A Igreja argentina, que se opôs à aprovação desta lei por todos os meios possíveis, ainda tem muita influência no país e um peso importante na vida das pessoas comuns. Mas nem mesmo os pedidos do Papa foram suficientes para intervir na decisão. A luta de massas impôs a devida laicidade do Estado.
No Brasil, o presidente Jair Bolsonaro prontamente se manifestou em relação à decisão argentina. De forma hipócrita, reacionária e demagoga que lhe é típico, afirmou “lamentar profundamente pelas vidas das crianças argentinas” e que “no que depender de mim e do meu governo, o aborto jamais será aprovado em nosso solo”.
Colocar abaixo este governo é a tarefa urgente e necessária para varrer para o lixo da história esse moralismo reacionário e atrasado, e defender a vida das mulheres trabalhadoras.
Nos últimos meses o governo Bolsonaro tem tentado criar uma série de dificuldades para impedir o direito ao aborto mesmo em casos previstos em lei.

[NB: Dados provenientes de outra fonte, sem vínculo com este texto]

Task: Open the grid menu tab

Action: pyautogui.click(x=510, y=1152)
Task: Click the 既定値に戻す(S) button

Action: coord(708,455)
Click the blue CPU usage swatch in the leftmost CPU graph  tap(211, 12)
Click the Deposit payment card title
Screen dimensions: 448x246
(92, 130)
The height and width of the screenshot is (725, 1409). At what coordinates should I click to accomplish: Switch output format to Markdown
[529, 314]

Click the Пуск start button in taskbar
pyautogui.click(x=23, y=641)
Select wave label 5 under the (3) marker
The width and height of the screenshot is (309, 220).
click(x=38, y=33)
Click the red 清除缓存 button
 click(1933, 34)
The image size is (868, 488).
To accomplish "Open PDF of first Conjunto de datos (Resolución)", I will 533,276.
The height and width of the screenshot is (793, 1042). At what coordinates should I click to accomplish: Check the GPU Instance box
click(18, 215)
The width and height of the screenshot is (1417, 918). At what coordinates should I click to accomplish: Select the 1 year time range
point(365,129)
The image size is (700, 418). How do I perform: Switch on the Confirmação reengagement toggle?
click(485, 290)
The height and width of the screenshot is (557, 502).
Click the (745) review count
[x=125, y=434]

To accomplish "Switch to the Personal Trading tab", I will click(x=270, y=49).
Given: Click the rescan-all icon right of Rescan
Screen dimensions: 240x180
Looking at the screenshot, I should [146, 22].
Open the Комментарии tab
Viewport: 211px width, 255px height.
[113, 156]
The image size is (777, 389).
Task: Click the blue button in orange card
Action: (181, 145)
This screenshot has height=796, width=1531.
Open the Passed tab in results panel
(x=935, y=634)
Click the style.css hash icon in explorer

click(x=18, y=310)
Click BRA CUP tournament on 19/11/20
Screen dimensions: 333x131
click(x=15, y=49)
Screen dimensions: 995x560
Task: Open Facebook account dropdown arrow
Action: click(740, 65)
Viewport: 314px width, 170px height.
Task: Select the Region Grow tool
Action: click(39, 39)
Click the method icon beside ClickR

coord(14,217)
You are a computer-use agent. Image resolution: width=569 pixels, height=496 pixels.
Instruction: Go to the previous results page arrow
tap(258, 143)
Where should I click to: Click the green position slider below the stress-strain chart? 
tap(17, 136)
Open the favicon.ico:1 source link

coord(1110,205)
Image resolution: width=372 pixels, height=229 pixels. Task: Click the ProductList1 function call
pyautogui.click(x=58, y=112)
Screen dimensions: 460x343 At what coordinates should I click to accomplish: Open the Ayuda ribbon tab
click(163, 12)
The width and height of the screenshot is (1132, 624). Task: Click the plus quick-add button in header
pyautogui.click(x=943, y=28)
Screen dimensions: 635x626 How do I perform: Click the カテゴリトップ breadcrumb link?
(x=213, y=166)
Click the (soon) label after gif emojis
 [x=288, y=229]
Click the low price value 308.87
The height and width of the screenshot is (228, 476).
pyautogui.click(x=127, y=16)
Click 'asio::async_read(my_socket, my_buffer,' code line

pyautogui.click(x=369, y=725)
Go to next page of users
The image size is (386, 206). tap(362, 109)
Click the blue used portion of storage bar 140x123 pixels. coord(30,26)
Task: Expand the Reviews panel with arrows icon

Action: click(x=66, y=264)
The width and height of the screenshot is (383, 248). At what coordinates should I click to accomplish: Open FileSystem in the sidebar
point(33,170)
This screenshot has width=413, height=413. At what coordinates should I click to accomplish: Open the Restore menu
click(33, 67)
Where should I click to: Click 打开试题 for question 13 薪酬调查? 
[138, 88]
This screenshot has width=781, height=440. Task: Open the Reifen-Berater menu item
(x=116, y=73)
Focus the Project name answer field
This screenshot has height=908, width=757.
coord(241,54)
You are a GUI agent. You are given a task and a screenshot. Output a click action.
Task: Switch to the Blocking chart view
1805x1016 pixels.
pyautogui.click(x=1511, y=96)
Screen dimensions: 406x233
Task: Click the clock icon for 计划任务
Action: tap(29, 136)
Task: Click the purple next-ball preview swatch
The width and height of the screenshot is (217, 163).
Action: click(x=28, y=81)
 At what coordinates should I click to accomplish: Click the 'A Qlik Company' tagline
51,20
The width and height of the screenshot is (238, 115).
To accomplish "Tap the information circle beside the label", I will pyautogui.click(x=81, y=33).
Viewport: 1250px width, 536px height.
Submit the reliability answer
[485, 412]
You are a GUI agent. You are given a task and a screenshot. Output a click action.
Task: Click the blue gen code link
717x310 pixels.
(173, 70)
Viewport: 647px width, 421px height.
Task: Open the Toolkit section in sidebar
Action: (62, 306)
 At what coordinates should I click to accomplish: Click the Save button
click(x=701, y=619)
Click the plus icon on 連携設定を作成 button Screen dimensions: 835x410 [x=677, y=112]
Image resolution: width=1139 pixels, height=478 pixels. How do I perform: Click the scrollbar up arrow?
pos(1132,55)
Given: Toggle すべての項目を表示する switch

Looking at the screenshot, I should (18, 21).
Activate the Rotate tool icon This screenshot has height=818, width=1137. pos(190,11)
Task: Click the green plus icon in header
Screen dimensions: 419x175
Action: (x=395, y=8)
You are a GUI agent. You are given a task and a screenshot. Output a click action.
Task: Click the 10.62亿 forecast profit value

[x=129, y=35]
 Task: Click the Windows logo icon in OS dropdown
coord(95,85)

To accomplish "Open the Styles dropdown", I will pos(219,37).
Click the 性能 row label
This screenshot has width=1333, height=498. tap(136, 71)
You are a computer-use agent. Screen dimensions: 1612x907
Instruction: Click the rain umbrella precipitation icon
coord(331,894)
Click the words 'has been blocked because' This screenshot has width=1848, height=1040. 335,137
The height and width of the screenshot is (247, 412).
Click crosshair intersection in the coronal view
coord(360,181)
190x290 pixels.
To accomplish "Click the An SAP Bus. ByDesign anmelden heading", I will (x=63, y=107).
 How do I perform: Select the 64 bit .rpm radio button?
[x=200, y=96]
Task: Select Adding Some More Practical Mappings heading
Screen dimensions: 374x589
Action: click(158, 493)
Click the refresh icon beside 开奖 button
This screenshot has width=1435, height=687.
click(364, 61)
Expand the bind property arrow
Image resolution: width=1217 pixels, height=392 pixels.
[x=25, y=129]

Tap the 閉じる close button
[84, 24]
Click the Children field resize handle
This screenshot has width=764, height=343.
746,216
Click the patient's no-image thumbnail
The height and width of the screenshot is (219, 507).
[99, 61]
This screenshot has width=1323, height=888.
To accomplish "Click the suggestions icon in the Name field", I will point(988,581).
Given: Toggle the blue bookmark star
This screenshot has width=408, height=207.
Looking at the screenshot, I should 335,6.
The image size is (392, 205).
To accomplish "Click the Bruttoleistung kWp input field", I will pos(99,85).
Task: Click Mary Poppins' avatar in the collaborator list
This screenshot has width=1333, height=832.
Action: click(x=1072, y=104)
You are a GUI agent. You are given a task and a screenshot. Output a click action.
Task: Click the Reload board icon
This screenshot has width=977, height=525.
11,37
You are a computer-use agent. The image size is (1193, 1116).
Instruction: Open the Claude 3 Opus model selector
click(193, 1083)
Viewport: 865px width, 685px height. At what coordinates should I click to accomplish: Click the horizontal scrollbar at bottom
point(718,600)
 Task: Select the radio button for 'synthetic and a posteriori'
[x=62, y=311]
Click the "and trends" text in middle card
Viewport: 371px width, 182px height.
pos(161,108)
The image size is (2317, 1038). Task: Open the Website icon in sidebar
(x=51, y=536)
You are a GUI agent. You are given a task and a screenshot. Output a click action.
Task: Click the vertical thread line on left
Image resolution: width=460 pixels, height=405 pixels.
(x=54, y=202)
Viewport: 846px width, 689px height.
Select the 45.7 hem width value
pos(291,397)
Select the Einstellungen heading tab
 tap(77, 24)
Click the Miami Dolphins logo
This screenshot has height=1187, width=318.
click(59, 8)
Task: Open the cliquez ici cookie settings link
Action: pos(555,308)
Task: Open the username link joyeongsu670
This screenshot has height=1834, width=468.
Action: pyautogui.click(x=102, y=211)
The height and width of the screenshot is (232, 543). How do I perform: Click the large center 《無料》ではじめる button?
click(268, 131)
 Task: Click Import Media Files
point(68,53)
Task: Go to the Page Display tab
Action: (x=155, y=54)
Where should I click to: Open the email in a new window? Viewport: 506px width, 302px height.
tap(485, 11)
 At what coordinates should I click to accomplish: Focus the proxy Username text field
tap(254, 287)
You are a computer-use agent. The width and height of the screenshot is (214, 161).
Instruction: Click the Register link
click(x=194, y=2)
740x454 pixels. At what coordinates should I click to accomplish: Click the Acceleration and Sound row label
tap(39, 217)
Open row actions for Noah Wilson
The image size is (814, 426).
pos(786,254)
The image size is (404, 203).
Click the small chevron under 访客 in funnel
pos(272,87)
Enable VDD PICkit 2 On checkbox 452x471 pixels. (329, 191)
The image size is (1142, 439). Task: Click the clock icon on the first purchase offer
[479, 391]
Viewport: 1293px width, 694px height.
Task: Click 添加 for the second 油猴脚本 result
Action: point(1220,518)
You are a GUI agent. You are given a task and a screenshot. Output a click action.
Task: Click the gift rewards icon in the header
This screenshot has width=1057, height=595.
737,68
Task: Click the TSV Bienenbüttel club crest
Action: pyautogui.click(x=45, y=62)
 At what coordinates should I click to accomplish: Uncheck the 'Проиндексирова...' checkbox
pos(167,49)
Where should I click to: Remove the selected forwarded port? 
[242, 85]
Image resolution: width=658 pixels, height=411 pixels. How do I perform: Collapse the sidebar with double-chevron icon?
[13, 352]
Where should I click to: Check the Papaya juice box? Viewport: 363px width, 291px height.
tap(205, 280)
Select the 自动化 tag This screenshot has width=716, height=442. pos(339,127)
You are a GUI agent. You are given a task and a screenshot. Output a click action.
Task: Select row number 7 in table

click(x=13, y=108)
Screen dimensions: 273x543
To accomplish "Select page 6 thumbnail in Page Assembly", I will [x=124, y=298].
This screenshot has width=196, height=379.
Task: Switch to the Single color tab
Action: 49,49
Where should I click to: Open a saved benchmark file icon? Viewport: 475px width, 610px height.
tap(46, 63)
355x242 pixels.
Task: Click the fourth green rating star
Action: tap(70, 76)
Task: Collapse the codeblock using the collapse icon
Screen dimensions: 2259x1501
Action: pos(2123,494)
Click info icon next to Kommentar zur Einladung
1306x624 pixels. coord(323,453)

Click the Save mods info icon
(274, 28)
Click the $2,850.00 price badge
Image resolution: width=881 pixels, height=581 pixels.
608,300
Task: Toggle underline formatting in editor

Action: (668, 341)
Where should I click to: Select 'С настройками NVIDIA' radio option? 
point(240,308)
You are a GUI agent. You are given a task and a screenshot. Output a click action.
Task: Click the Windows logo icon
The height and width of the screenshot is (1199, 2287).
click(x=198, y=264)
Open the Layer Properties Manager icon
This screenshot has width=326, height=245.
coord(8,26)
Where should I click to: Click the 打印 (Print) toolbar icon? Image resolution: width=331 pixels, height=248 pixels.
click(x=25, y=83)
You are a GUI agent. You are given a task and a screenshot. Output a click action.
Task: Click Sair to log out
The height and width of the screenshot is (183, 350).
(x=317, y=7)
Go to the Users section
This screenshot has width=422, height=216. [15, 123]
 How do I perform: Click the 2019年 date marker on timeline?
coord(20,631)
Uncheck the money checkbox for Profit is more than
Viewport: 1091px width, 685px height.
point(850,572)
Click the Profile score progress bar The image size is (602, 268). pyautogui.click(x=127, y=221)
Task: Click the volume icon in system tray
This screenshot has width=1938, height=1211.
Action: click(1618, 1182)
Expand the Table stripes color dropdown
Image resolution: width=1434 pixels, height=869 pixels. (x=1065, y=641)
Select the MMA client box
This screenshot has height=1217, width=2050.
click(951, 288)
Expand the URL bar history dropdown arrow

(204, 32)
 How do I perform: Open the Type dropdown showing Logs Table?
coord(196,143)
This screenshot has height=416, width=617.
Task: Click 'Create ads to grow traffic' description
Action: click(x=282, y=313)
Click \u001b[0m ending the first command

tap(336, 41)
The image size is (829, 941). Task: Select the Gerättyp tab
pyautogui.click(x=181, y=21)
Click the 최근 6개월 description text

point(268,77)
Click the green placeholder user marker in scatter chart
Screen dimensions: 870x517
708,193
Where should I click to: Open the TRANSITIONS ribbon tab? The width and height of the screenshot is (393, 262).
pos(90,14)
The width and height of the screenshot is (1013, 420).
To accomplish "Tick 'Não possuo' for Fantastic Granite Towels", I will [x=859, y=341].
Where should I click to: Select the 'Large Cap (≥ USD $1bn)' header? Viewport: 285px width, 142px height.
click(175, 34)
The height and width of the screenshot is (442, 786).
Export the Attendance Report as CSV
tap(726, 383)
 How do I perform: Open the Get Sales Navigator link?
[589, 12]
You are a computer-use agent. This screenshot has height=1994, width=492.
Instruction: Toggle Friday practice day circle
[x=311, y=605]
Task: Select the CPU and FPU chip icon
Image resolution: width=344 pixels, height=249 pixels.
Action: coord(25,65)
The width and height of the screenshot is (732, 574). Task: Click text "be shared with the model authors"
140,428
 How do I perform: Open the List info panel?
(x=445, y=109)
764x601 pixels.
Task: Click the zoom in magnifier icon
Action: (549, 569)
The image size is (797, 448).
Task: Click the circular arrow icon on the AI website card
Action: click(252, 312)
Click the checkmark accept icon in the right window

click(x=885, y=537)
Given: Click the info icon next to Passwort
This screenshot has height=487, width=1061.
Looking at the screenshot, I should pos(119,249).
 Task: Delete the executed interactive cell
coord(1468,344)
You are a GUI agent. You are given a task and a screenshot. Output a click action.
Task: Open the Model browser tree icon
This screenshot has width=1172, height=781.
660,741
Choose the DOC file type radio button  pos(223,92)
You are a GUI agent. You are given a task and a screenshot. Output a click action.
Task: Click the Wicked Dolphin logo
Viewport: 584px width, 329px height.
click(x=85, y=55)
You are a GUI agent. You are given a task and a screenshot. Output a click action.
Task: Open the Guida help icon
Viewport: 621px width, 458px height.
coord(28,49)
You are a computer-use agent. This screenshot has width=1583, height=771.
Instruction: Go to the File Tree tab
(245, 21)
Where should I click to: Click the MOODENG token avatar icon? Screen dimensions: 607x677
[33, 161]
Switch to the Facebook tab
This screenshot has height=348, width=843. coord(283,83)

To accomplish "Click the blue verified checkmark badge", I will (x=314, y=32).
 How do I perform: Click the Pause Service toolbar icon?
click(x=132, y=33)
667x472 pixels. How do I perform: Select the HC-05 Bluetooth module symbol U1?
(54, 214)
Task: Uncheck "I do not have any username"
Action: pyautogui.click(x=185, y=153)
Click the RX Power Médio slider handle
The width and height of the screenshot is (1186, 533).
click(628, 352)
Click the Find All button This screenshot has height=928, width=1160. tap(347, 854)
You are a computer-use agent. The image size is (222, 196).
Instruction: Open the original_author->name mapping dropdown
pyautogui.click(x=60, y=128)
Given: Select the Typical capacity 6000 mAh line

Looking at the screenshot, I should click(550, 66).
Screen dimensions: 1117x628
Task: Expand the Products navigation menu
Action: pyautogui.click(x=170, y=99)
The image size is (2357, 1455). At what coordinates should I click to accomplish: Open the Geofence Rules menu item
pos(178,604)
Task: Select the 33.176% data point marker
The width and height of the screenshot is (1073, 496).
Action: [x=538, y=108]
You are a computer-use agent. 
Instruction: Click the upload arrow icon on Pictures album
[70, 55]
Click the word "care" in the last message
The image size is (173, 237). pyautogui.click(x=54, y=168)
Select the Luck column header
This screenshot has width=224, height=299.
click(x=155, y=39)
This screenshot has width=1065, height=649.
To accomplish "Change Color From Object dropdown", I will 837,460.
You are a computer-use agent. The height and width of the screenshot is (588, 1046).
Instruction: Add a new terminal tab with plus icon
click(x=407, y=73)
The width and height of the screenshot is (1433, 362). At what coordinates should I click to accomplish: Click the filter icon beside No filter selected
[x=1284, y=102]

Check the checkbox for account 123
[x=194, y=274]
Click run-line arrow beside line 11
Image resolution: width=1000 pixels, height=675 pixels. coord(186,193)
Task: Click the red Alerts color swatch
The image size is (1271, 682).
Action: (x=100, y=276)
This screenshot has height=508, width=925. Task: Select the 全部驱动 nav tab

Afirmando “proteger a vida dos inocentes”, desrespeita as próprias leis burguesas, fruto da luta das mulheres e tenta, apelando aos setores mais atrasados da população, manter sua aprovação a partir das questões morais.
Em um país em profunda crise econômica como a Argentina, tornada ainda mais incontrolável pela pandemia, a Igreja junto com o Estado desempenha uma política assistencialista, com centenas de cantinas que oferecem refeições aos que precisam de auxílio. Somada à tradição católica do país, derrotar o Papa e a Igreja não é pouca coisa.
A vitória da lei do aborto só foi possível porque o movimento partiu de uma demanda específica, a autodeterminação das mulheres, expandindo para demandas e palavras de ordem mais gerais.
A luta pela emancipação das mulheres se transformou, ao longo do tempo, na luta contra a exploração, as desigualdades sociais e de classe, o mau funcionamento do sistema de saúde e, de maneira mais geral, as políticas de austeridade levadas a cabo pelos últimos governos.
A conquista Argentina nos demonstra que a organização das massas e a luta de classes são as principais formas pelas quais seremos capazes de conquistar direitos e derrubar este sistema para sempre.